By Taro Iyadomi
12/23/22 - 1/16/2023
Given topics teachers want to teach about spanning 29 different languages, I constructed a Siamese Neural Network to match educational contents based on their natural language inputs in a multi-class, multi-label classification problem.
β Link to Kaggle Competition Page β
The goal of this project was to predict content matches for various educational topics from across the globe. Using the natural language titles, descriptions, and other features related to each topic and content, I preprocessed the text to remove stopwords, punctuation, and whitespaces then vectorized the text into integer vectors of fixed length with a vocabulary of 1,000,000 words associated to unique numbers. After embedding and pooling those vectors, I compared each topic-content pair through an additional neural network that determines whether the vectors were associated with each other (Siamese Network). For each topic in the topics dataset, I compared the topic to all 150,000+ contents and selected the best contents based on a threshold found from an ROC curve.

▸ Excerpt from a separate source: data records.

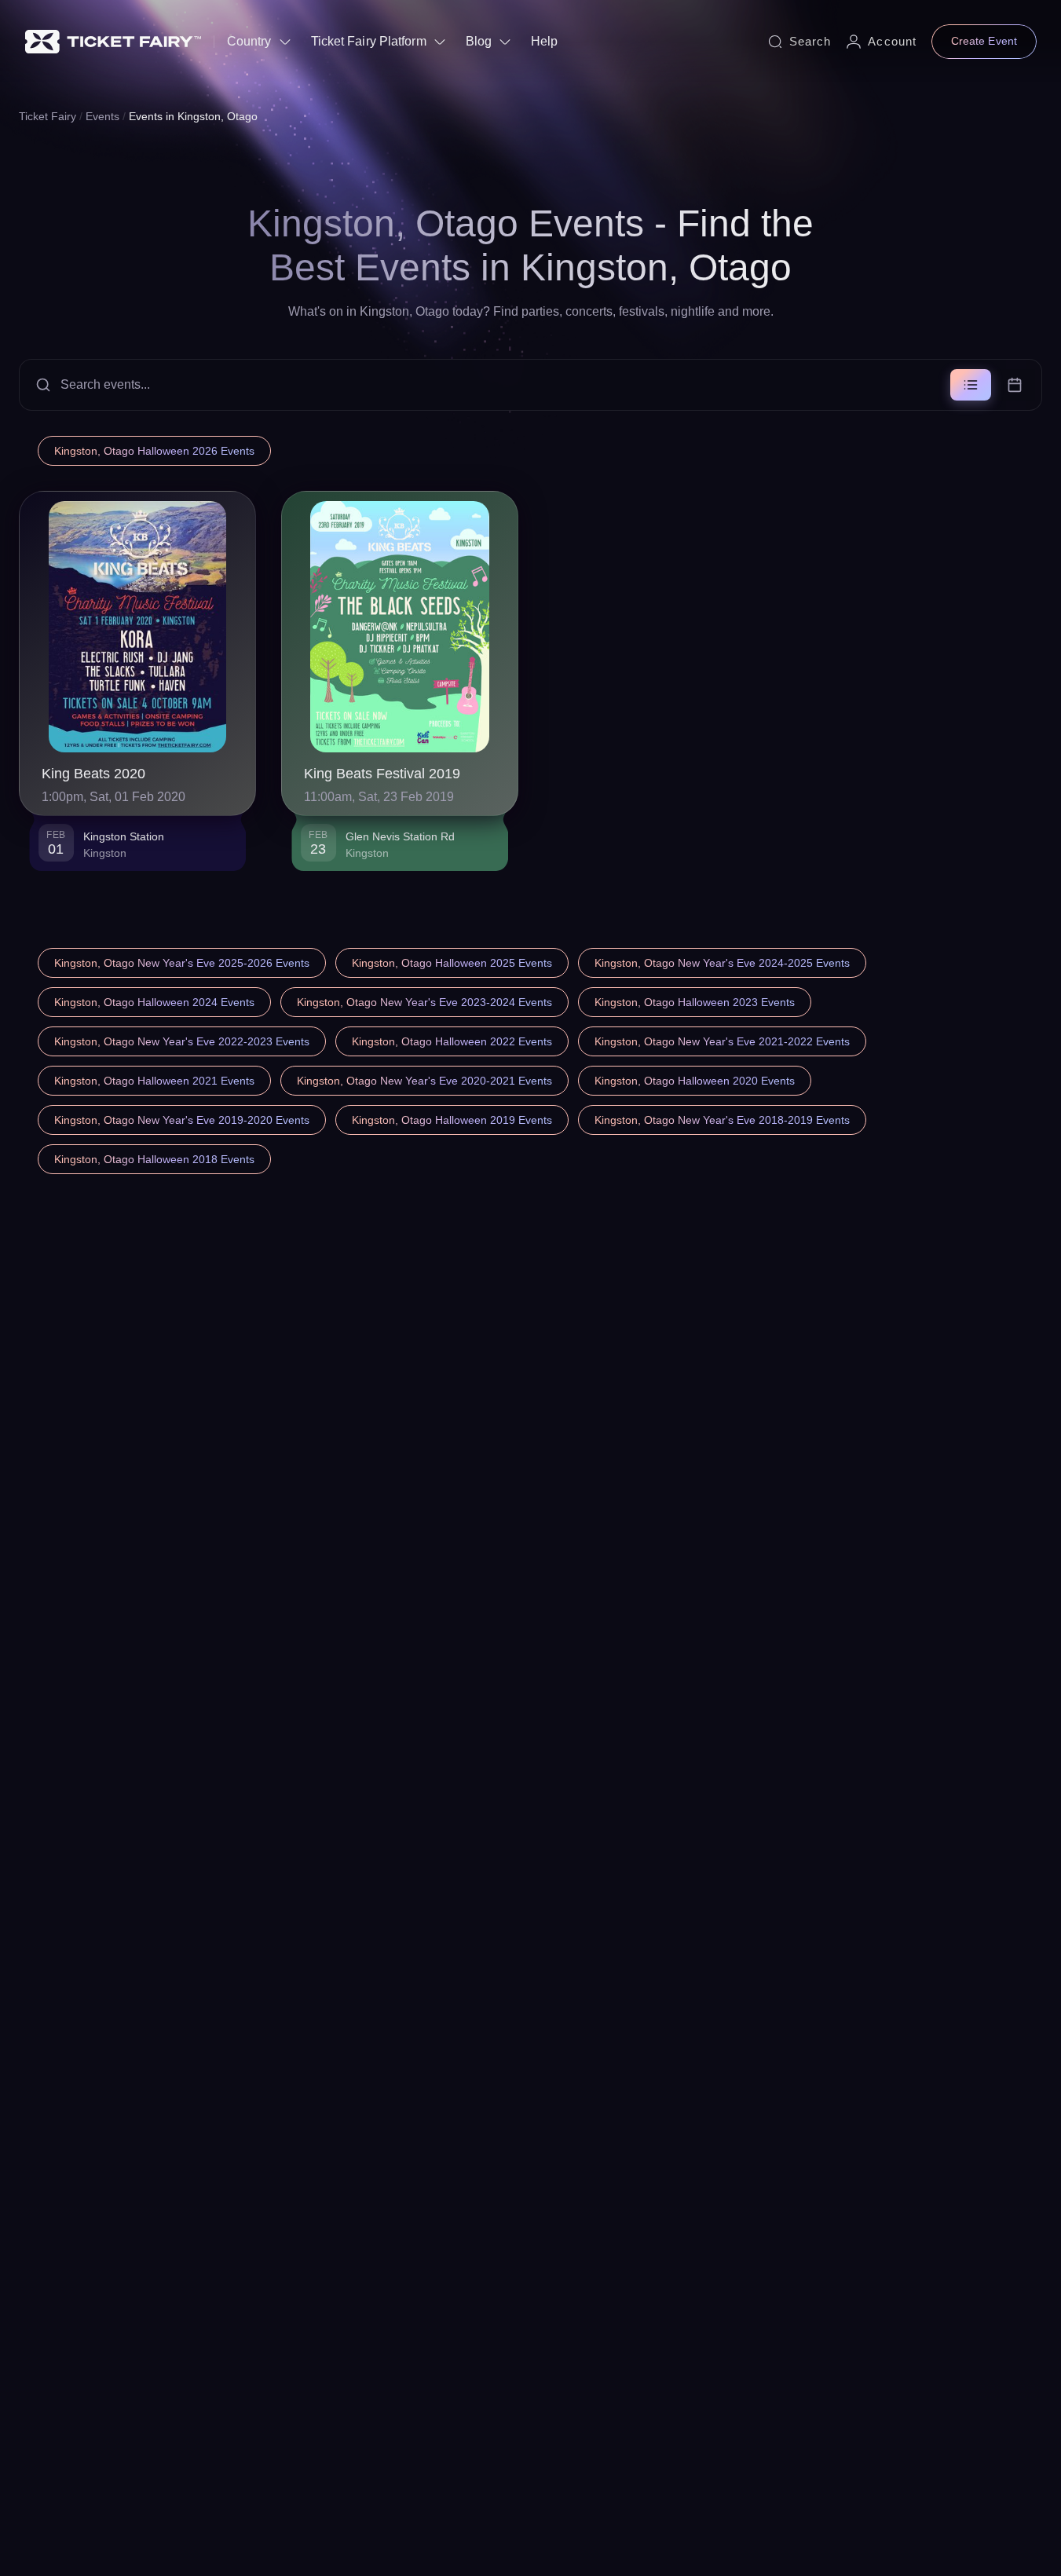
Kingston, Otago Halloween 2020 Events (695, 1080)
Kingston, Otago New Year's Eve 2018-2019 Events (722, 1120)
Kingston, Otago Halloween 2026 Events (154, 451)
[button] (530, 385)
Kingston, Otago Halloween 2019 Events (452, 1120)
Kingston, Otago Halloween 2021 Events (154, 1080)
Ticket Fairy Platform (368, 41)
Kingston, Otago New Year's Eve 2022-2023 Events (181, 1041)
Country (249, 41)
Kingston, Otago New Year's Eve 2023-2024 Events (424, 1002)
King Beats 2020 (93, 773)
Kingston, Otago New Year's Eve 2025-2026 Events (181, 963)
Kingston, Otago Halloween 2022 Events (452, 1041)
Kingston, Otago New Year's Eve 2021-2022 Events (722, 1041)
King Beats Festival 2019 (382, 773)
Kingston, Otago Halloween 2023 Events (695, 1002)
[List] (970, 385)
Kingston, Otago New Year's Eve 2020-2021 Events (424, 1080)
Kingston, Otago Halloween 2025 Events (452, 963)
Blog (479, 41)
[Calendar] (1014, 385)
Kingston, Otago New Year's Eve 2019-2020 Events (181, 1120)
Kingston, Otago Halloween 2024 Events (154, 1002)
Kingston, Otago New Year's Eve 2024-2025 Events (722, 963)
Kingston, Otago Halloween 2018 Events (154, 1159)
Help (544, 41)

"Every country in the world has its own educational structure and learning objectives. Most materials are categorized against a single national system or are not organized in a way that facilitates discovery. The process of curriculum alignment, the organization of educational resources to fit standards, is challenging as it varies between country contexts.
Current efforts to align digital materials to national curricula are manual and require time, resources, and curricular expertise, and the process needs to be made more efficient in order to be scalable and sustainable. As new materials become available, they require additional efforts to be realigned, resulting in a never-ending process. There are no current algorithms or other AI interventions that address the resource constraints associated with improving the process of curriculum alignment" (Kaggle).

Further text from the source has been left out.